▶ [INPUT DATA]

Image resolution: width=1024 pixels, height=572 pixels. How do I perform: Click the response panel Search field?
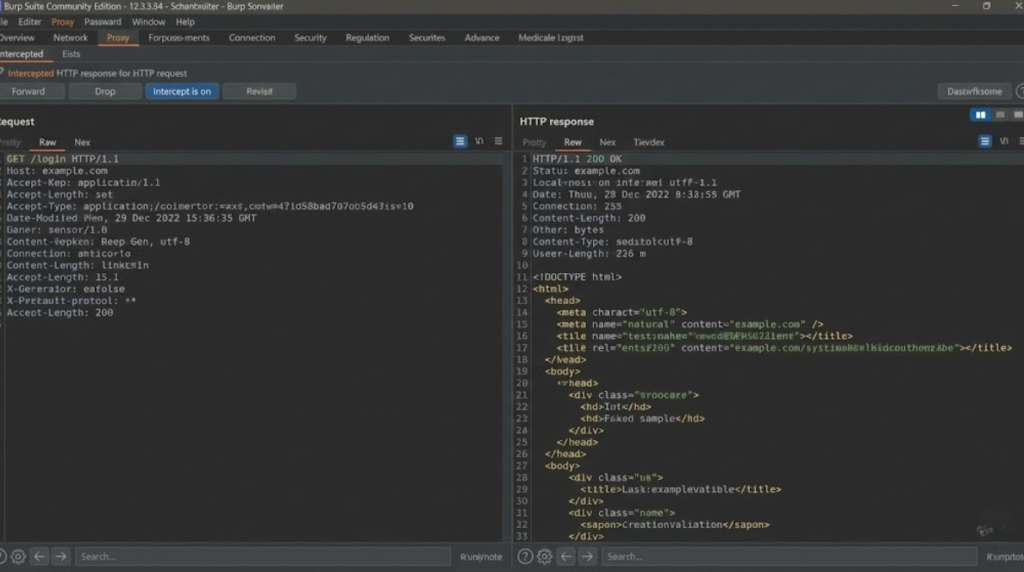pyautogui.click(x=788, y=556)
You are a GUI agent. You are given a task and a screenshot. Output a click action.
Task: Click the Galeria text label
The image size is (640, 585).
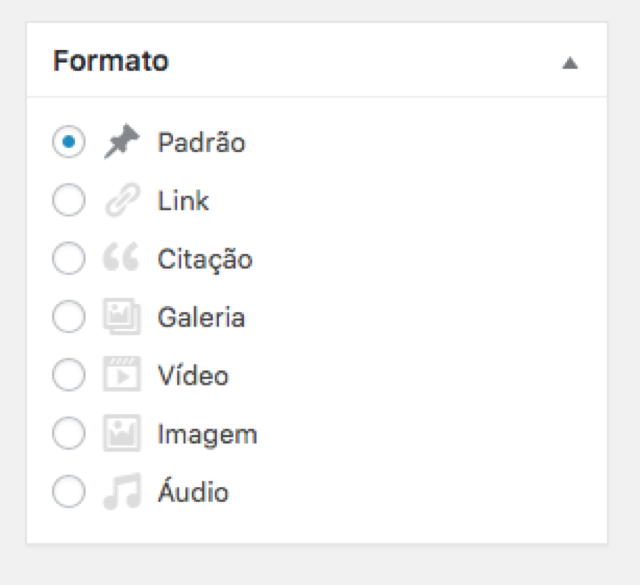pyautogui.click(x=201, y=318)
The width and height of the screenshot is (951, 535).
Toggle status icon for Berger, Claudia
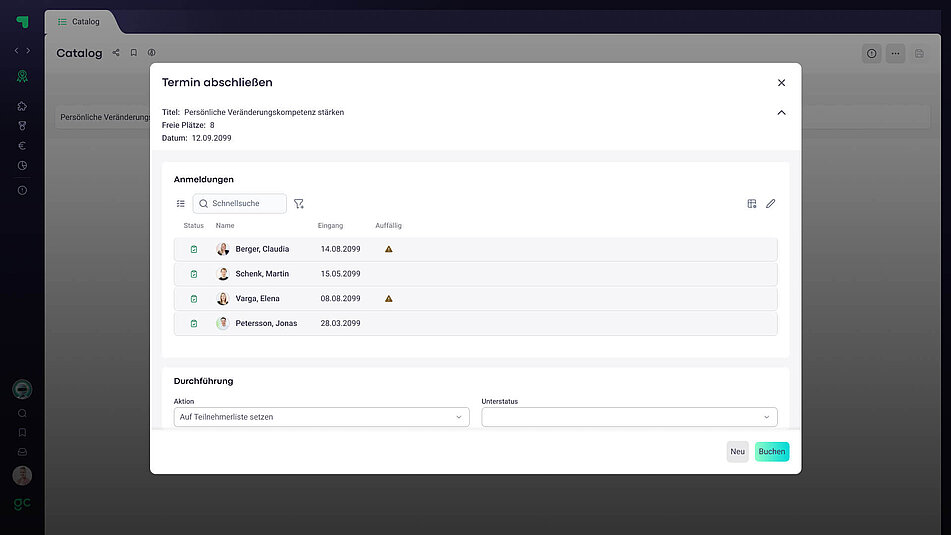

▶ [BRIEF] Copy out every line of the records above in full, multiplying each coordinate in the answers by 0.6 and rounding to whole numbers, with halves rounded up. Leave the pictures out.

▶ [RESPONSE TO THE TASK]
Image resolution: width=1024 pixels, height=572 pixels. How do I perform: Click the response panel Search field?
pyautogui.click(x=473, y=334)
You are a GUI agent. You are given a task and a screenshot. Output a click action.
Task: Click the Galeria text label
The image size is (640, 585).
pyautogui.click(x=121, y=191)
The width and height of the screenshot is (951, 535).
Toggle status icon for Berger, Claudia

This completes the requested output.